Mon idée était de faire autre chose avec ce folklore, pas de le piquer au peuple et le prostituer, mais d’en extraire l’essence et d’en faire autre chose, raconter une histoire avec le mouvement. L'Espagne est un creuset de cultures. Les coutumes, les costumes, la musique, la façon d’enterrer les morts changent tous les 20 kilomètres. Mon intention était de faire un collage avec tout ça. Je n’ai pas fait des recherches sur le folklore comme un professionnel mais comme un poète qui enquête sur l’histoire pour s’enrichir.

Fuenteovejuna a fait une tournée ininterrompue de cinq ans dans le monde entier avec la Compagnie Antonio Gades, le rôle de Frondoso ayant été dansé par Antonio pendant trois ans. En 1998, le Ballet National d’Espagne a monté le ballet sous la supervision d’Antonio. A partir d’août 2008, la Compañía Antonio Gades aura monté Fuenteovejuna pour continuer à présenter la dernière grande œuvre du maître d’Alicante dans tous les théâtres du monde.

Le cœur de l'histoire tourne autour de la lutte collective et solidaire d'un peuple contre la tyrannie d'un cacique, représenté ici par la figure de Fernán Gómez, commandeur de l’ordre de Calatrava et symbole du despotisme et des privilèges inamovibles des classes dominantes andalouses.

Les gens sont impuissant face aux abus et aux excès du commandeur arrogant et lascif qui veut imposer sa propre volonté à tous les habitants de Fuenteovejuna, en commençant par le représentant du peuple et en terminant par les ouvriers et les bergers.

Le comportement du commandeur est celui d'un seigneur féodal avec ses vassaux: secondé par deux hommes de main qui servent de confidents et de complices, il offense les filles du village et se moque de leurs maris et de leurs parents, leur réclamant toutes sortes d'impôts et de tributs.

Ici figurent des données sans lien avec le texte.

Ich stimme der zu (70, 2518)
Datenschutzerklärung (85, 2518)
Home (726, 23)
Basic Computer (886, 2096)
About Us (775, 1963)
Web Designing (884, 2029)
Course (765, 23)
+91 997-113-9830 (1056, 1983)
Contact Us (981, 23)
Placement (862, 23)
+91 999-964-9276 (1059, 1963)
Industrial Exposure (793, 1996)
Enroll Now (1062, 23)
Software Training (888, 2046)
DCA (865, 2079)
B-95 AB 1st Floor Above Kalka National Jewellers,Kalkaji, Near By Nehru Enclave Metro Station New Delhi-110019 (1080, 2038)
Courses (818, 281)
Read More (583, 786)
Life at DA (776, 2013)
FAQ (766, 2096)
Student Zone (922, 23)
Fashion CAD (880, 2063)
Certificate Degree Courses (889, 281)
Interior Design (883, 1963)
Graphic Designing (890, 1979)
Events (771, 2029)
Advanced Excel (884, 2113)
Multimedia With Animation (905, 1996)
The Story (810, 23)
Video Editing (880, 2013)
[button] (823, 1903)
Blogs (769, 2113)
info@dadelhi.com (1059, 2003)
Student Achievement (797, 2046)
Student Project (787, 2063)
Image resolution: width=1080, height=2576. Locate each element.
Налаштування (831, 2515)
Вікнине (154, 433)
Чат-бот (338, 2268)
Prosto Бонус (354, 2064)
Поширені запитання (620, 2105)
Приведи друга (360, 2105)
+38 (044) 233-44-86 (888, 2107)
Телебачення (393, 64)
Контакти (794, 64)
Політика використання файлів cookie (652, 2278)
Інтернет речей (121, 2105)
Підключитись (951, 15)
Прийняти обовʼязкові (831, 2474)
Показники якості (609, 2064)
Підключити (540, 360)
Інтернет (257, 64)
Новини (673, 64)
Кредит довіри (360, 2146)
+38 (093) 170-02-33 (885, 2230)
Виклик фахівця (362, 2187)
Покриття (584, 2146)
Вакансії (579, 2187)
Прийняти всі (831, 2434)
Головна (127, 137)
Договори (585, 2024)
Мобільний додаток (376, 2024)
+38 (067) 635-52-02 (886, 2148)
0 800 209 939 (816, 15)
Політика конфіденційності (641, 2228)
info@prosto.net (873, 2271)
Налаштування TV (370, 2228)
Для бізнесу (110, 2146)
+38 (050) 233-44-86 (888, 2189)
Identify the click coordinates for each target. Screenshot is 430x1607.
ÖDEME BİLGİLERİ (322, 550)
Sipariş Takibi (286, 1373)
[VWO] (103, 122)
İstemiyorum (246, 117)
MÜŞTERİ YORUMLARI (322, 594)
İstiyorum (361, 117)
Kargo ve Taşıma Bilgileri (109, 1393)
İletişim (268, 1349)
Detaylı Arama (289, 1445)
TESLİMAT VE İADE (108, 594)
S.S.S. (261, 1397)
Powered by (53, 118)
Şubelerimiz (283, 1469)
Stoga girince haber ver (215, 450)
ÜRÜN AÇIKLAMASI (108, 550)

L’une des victimes du commandeur est Laurencia, la fiancée de Frondoso, un pauvre paysan. La veille de leur mariage, le commandeur rencontre les deux jeunes gens dans les champs et essaie d'abuser de la jeune fille. Frondoso la défend, risquant sa propre vie, et ils s'enfuient tous les deux. Mais plus tard, le commandeur fait irruption avec des hommes armés alors que la fête de mariage a lieu et fait arrêter les jeunes mariés. Il frappe ceux qui lui opposent résistance, en tuent certains et en envoient d’autres en prison. Il ramène ensuite Laurencia chez lui et abuse d’elle devant Frondoso qui a les mains liées.

Laurencia parvient à s’enfuir et va raconter à son père –le représentant du village– l’affront subi. Quand les villageois comprennent ce qui s'est passé, ils commencent à s'armer avec leurs outils de travail. A la fin, tout le village, avec son représentant à la tête, fait irruption chez le commandeur et le tue, libérant Frondoso et laissant mal en point les deux sbires.

Les gens descendent dans la rue en criant "Mort aux tyrans!"

L'épilogue du drame est axé sur le procès pour trouver le coupable du meurtre du commandeur. Le Juge s’adresse aux villageois et les gens lui répondent selon le dialogue suivant:

Qui a tué le commandeur? / Fuenteovejuna, monsieur / Et qui est Fuenteovejuna? / Tout un chacun.

Le juge comprend les raisons des villageois et personne n’est déclaré coupable. La justice a gagné.

(Le dernier acte du procès, comme décrit ci-dessus, a été exclus de l’adaptation pour le ballet).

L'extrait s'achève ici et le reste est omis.